One week's worth of thoughts, notes, conversations, ideas, and misfires.
A couple balls rolling at the moment, all in different directions and each with their own pace. Marco, Justin, and Dan are each deep in their own corners of Low2No and I've been pitching in a bit here and there; our peek into the culture of street food in Finland continues; and we've been reflecting on and documenting our experiences as a cross-functional unit within Sitra. This last bit is part of a larger transition that is happening within our organization. So in addition to a lot of time spent at the board, we're also regularly whipping up one-pagers and trying to distill our experiences into easily digestible documents. As frustrating as it may be to constrain oneself to a single page, the discipline of brevity is a good and worthy challenge.

Draft book spreads. These are only a few days old and yet already things look much different.
And then there's the book. Now that we've organized and hosted a total of seven studies, our knowledge about how to do this sort of work is stabilizing. With interest about the Studio Model from Belgium to Brazil we decided that a 'recipe book' would be a good format to share some of our experiences (and hopefully insights)—so that's exactly that we're doing. After spending winter and spring writing, we're now in production. Editing, layouts, images, diagrams, and more.

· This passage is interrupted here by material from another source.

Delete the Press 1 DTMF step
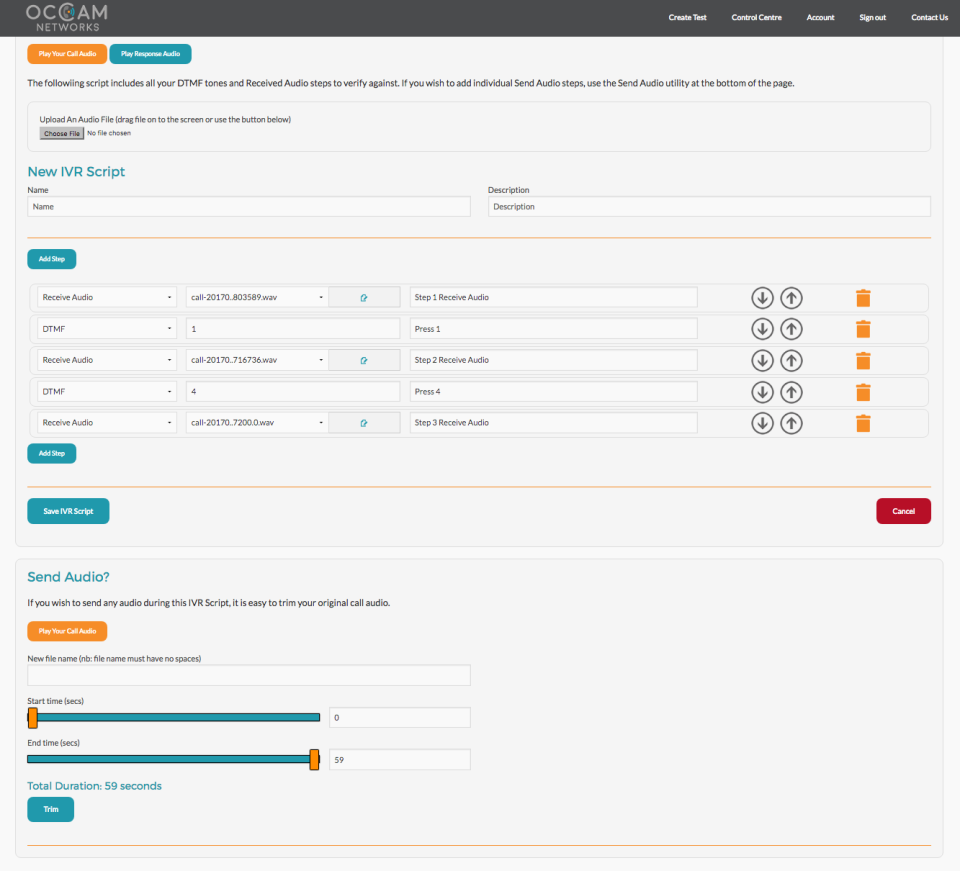The image size is (960, 871). [862, 328]
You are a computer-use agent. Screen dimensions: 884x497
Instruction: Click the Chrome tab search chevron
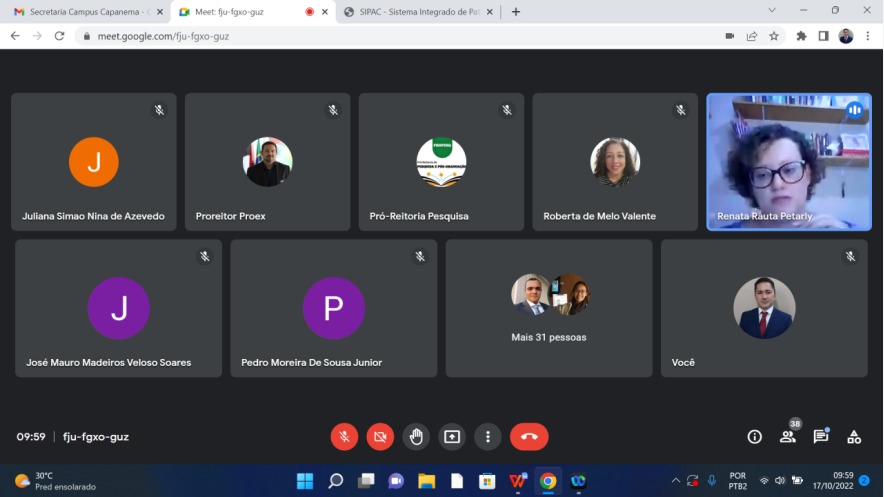(772, 11)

Martin at TwoPoints has been peppering us with questions about bindings and other arcana of bookmaking, which usually send us off into a small spiral of consideration before we come back with a decent answer. As these aspects calm down we are starting to think about electronic publishing. There is, quite frankly, a lot to do. So far it has been a relatively painless process. So far.
If you missed it, earlier this week we posted a slew of photos from the studios that we organized last month. Ivo shot in color this time so they look different. Last year was gritty chiaroscuro, but this year the images have an otherworldly lightness.
Over in Denmark, our friends at INDEX send word that they've posted the finalists for the 2011 INDEX: Prize. Congratulations to all of them—and good luck on the final round of competition.
And now that we have a healthy history of weeknotes we can do neat things like this: This was week 117, one year ago we were in Week 065. Moi Moi!

Summer on Seurasaari
Helsinki is now basking in full summer, with a couple of days touching 30 degrees this week. The city is glorious like this, with every inch of street, park and pavement full of life, and islands like Seurasaari become impossibly appealing places to spend a Sunday afternoon. Like opposing points of a compass, Helsinki can be differently beautiful in hot sun/midsummer and deep snow/midwinter—it's the bits in between we have to work on.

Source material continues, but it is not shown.